*** Opening Data for processing ***

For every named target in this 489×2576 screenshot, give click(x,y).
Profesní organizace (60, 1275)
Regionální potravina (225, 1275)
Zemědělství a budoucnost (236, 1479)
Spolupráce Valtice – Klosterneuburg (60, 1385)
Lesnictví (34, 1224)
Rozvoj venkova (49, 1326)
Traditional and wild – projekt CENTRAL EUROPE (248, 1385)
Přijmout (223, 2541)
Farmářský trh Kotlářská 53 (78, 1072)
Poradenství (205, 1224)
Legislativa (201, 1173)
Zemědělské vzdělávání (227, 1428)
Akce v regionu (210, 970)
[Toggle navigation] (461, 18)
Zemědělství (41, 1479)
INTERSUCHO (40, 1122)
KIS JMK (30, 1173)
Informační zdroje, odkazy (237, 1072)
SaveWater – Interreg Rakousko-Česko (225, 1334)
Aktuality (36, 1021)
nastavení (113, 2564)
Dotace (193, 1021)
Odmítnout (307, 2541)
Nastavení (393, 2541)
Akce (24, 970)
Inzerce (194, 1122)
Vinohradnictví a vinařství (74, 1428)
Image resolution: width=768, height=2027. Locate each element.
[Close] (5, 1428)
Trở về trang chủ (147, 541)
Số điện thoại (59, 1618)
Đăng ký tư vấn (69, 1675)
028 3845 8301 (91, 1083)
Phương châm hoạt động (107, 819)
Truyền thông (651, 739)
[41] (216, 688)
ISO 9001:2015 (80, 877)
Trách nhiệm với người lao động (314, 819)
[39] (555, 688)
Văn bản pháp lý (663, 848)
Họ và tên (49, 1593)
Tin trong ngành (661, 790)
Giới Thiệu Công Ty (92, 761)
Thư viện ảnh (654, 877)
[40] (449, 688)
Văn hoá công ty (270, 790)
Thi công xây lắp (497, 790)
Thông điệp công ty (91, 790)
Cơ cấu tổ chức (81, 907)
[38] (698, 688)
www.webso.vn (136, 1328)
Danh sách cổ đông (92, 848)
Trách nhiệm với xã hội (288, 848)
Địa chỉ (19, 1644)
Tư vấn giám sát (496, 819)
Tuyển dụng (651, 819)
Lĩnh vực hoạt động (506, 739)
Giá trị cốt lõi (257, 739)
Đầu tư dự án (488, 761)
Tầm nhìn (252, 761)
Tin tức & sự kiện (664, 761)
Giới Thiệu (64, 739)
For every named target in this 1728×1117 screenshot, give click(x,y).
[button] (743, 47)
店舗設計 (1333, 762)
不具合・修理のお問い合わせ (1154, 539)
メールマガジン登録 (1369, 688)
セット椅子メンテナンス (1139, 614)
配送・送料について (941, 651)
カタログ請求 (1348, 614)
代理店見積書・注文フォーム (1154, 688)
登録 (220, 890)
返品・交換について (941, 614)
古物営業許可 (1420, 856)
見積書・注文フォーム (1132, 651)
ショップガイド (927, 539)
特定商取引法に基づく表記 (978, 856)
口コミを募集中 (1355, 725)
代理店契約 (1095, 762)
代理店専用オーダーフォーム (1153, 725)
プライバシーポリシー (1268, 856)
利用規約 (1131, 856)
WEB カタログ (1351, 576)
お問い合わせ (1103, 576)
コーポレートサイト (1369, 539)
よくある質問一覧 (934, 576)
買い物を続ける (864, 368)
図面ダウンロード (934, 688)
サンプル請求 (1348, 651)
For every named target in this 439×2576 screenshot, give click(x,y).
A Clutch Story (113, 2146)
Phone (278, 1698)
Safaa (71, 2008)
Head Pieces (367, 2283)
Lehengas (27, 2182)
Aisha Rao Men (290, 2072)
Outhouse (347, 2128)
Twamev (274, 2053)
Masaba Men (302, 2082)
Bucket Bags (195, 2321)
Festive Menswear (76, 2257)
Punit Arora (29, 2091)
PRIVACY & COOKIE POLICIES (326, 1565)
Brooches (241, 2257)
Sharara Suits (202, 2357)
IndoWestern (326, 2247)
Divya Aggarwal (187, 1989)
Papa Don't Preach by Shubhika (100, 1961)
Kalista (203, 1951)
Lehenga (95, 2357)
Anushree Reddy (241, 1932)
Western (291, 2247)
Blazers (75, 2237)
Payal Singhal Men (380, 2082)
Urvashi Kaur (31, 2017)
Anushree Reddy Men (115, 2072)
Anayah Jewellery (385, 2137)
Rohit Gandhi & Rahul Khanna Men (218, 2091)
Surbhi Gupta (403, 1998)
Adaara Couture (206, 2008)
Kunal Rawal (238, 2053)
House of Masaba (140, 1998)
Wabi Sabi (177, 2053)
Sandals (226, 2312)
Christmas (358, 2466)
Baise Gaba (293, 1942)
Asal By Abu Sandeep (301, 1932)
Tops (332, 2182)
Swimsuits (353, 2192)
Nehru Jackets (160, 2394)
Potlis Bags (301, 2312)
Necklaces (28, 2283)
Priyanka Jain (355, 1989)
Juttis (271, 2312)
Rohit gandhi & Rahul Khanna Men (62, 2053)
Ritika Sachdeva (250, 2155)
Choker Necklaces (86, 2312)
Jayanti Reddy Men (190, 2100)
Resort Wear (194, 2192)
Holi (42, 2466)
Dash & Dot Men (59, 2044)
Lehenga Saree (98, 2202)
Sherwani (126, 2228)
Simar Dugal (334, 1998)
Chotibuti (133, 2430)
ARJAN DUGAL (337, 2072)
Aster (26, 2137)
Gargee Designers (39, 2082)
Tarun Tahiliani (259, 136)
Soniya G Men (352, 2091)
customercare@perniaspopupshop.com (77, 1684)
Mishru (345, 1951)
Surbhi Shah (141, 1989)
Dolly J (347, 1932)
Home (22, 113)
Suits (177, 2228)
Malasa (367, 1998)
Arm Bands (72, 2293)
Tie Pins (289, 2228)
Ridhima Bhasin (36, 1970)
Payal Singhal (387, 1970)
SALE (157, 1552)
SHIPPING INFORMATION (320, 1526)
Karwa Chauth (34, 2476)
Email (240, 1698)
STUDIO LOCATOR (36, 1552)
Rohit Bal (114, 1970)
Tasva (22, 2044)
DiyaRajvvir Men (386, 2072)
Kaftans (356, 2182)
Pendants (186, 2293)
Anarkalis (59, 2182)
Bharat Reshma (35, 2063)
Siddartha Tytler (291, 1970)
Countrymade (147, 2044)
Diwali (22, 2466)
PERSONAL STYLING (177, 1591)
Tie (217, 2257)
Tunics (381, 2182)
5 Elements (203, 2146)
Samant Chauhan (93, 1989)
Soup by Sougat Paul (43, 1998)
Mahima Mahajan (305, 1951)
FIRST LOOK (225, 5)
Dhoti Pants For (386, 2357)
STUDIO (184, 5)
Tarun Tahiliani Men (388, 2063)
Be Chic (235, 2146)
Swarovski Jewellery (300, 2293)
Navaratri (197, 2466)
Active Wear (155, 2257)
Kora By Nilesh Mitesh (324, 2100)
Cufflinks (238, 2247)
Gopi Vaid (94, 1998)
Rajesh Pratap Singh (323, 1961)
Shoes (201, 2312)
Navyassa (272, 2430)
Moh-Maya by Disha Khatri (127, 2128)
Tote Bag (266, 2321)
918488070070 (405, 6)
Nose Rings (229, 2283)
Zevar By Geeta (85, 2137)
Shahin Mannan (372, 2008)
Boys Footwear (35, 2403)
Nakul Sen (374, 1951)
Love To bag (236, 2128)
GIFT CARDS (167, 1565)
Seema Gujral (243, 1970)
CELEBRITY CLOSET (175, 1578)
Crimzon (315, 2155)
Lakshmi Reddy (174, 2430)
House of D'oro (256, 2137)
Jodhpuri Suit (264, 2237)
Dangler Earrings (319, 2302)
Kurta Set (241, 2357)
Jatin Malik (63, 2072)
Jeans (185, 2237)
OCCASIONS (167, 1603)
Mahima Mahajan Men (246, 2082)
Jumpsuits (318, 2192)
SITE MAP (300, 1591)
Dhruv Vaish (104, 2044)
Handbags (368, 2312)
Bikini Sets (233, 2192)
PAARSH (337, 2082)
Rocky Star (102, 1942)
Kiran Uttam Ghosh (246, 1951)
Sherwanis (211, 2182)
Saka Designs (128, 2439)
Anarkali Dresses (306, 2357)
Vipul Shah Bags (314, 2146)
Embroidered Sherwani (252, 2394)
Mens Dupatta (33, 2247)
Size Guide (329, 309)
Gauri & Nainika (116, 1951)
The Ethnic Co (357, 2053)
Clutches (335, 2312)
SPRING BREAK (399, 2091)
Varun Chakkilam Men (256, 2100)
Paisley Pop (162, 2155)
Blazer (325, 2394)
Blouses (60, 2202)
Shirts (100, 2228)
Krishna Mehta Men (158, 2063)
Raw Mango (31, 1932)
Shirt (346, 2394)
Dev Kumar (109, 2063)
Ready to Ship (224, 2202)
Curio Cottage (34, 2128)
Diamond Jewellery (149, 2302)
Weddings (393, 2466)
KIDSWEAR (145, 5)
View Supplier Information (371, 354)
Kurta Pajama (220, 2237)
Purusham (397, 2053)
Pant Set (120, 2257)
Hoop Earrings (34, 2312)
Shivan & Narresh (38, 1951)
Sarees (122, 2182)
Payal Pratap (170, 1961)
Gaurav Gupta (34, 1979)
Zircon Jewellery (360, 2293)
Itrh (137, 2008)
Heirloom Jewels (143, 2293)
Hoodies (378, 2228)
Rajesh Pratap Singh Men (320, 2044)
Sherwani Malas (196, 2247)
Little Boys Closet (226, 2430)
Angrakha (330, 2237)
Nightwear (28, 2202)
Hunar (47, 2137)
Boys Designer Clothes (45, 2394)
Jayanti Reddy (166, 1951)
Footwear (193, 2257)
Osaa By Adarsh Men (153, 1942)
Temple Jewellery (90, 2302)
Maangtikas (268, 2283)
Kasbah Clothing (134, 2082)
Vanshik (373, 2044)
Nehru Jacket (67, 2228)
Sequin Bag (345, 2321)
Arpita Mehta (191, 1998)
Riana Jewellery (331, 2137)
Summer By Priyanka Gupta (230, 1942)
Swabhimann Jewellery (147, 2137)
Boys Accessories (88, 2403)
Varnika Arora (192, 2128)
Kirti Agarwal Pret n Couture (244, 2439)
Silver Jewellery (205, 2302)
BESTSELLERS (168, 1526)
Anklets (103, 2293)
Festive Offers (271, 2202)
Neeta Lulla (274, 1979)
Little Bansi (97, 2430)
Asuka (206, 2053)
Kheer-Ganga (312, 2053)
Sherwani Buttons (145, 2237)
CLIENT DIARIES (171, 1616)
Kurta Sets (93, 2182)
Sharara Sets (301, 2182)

*** Closing Data for processing ***

Work order:
Using only the entries above, output the line with "Wabi Sabi (177, 2053)", the line with "Juttis (271, 2312)", and all lines between them, exactly as they stand.

Response area:
Wabi Sabi (177, 2053)
Sandals (226, 2312)
Christmas (358, 2466)
Baise Gaba (293, 1942)
Asal By Abu Sandeep (301, 1932)
Tops (332, 2182)
Swimsuits (353, 2192)
Nehru Jackets (160, 2394)
Potlis Bags (301, 2312)
Necklaces (28, 2283)
Priyanka Jain (355, 1989)
Juttis (271, 2312)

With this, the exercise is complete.